• Task statement:
Reproduce word for word the line holding "Task: Click the T icon beside the Url field" and all lines after it in the data, through the end, leaving out pictures.

• Material supplied:
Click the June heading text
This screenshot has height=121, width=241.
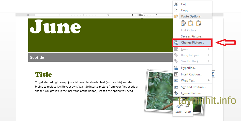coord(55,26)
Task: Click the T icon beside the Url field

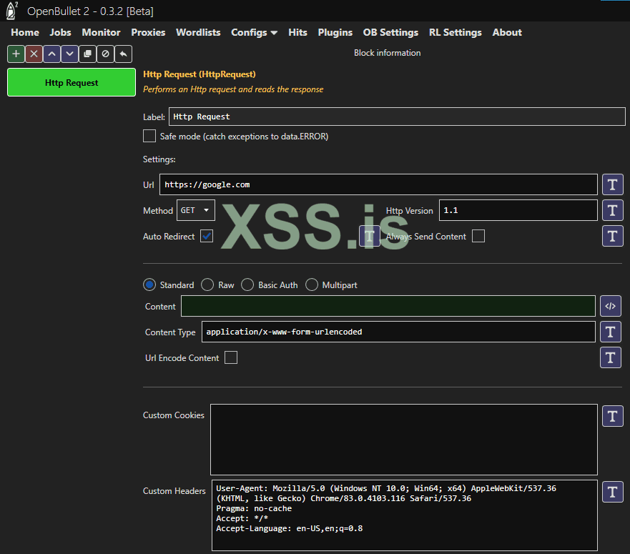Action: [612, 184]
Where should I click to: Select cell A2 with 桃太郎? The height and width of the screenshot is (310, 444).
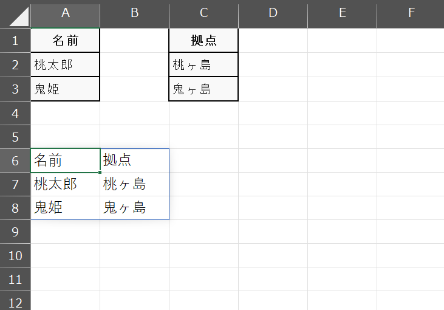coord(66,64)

• The answer:
Task: Click the T icon beside the Url field

Action: [612, 184]
Where should I click to: Select cell A2 with 桃太郎? The height and width of the screenshot is (310, 444).
coord(66,64)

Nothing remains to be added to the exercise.